(Rows from a dataset)
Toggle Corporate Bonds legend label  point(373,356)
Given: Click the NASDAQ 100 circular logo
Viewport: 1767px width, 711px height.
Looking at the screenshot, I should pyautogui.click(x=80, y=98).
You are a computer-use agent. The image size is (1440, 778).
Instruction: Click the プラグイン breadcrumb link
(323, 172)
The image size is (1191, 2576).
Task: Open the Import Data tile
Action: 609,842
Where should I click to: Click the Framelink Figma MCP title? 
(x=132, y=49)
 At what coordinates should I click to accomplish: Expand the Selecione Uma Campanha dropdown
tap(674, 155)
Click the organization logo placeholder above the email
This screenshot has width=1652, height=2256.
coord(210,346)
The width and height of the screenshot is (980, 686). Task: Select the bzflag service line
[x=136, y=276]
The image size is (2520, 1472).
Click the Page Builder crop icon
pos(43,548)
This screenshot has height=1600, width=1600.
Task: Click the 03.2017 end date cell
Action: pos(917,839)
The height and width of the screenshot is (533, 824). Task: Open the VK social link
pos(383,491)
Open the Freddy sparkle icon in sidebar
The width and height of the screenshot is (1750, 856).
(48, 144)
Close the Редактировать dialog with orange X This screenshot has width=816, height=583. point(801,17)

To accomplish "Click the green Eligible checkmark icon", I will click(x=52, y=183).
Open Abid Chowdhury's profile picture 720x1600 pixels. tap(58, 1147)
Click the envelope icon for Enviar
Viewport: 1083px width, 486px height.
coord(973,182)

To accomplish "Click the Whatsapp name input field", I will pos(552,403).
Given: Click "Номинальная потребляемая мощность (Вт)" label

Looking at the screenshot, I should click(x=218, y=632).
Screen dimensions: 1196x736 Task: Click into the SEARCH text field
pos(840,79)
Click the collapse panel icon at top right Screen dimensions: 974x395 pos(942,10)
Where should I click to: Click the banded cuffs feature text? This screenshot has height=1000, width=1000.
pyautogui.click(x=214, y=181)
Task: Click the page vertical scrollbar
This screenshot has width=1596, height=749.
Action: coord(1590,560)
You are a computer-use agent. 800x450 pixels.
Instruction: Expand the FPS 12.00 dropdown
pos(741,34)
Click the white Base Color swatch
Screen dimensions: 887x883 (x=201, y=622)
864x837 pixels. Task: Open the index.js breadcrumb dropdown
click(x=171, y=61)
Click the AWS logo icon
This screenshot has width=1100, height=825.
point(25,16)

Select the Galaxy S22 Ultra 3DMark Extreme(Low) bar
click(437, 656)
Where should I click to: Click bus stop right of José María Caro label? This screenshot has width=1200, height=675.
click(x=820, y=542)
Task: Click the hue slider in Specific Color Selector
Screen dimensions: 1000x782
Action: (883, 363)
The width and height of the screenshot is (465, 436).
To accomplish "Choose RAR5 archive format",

> _Exercise goal_: Render the records above as a Markdown table with two columns, Row and Line, numbering each line and omitting the blank ones.

> _Result of the exercise_:
| Row | Line |
|---|---|
| 1 | Toggle Corporate Bonds legend label  point(373,356) |
| 2 | Given: Click the NASDAQ 100 circular logo |
| 3 | Viewport: 1767px width, 711px height. |
| 4 | Looking at the screenshot, I should pyautogui.click(x=80, y=98). |
| 5 | You are a computer-use agent. The image size is (1440, 778). |
| 6 | Instruction: Click the プラグイン breadcrumb link |
| 7 | (323, 172) |
| 8 | The image size is (1191, 2576). |
| 9 | Task: Open the Import Data tile |
| 10 | Action: 609,842 |
| 11 | Where should I click to: Click the Framelink Figma MCP title?  |
| 12 | (x=132, y=49) |
| 13 |  At what coordinates should I click to accomplish: Expand the Selecione Uma Campanha dropdown |
| 14 | tap(674, 155) |
| 15 | Click the organization logo placeholder above the email |
| 16 | This screenshot has width=1652, height=2256. |
| 17 | coord(210,346) |
| 18 | The width and height of the screenshot is (980, 686). Task: Select the bzflag service line |
| 19 | [x=136, y=276] |
| 20 | The image size is (2520, 1472). |
| 21 | Click the Page Builder crop icon |
| 22 | pos(43,548) |
| 23 | This screenshot has height=1600, width=1600. |
| 24 | Task: Click the 03.2017 end date cell |
| 25 | Action: pos(917,839) |
| 26 | The height and width of the screenshot is (533, 824). Task: Open the VK social link |
| 27 | pos(383,491) |
| 28 | Open the Freddy sparkle icon in sidebar |
| 29 | The width and height of the screenshot is (1750, 856). |
| 30 | (48, 144) |
| 31 | Close the Редактировать dialog with orange X This screenshot has width=816, height=583. point(801,17) |
| 32 | To accomplish "Click the green Eligible checkmark icon", I will click(x=52, y=183). |
| 33 | Open Abid Chowdhury's profile picture 720x1600 pixels. tap(58, 1147) |
| 34 | Click the envelope icon for Enviar |
| 35 | Viewport: 1083px width, 486px height. |
| 36 | coord(973,182) |
| 37 | To accomplish "Click the Whatsapp name input field", I will pos(552,403). |
| 38 | Given: Click "Номинальная потребляемая мощность (Вт)" label |
| 39 | Looking at the screenshot, I should click(x=218, y=632). |
| 40 | Screen dimensions: 1196x736 Task: Click into the SEARCH text field |
| 41 | pos(840,79) |
| 42 | Click the collapse panel icon at top right Screen dimensions: 974x395 pos(942,10) |
| 43 | Where should I click to: Click the banded cuffs feature text? This screenshot has height=1000, width=1000. |
| 44 | pyautogui.click(x=214, y=181) |
| 45 | Task: Click the page vertical scrollbar |
| 46 | This screenshot has width=1596, height=749. |
| 47 | Action: coord(1590,560) |
| 48 | You are a computer-use agent. 800x450 pixels. |
| 49 | Instruction: Expand the FPS 12.00 dropdown |
| 50 | pos(741,34) |
| 51 | Click the white Base Color swatch |
| 52 | Screen dimensions: 887x883 (x=201, y=622) |
| 53 | 864x837 pixels. Task: Open the index.js breadcrumb dropdown |
| 54 | click(x=171, y=61) |
| 55 | Click the AWS logo icon |
| 56 | This screenshot has width=1100, height=825. |
| 57 | point(25,16) |
| 58 | Select the Galaxy S22 Ultra 3DMark Extreme(Low) bar |
| 59 | click(437, 656) |
| 60 | Where should I click to: Click bus stop right of José María Caro label? This screenshot has width=1200, height=675. |
| 61 | click(x=820, y=542) |
| 62 | Task: Click the hue slider in Specific Color Selector |
| 63 | Screen dimensions: 1000x782 |
| 64 | Action: (883, 363) |
| 65 | The width and height of the screenshot is (465, 436). |
| 66 | To accomplish "Choose RAR5 archive format", |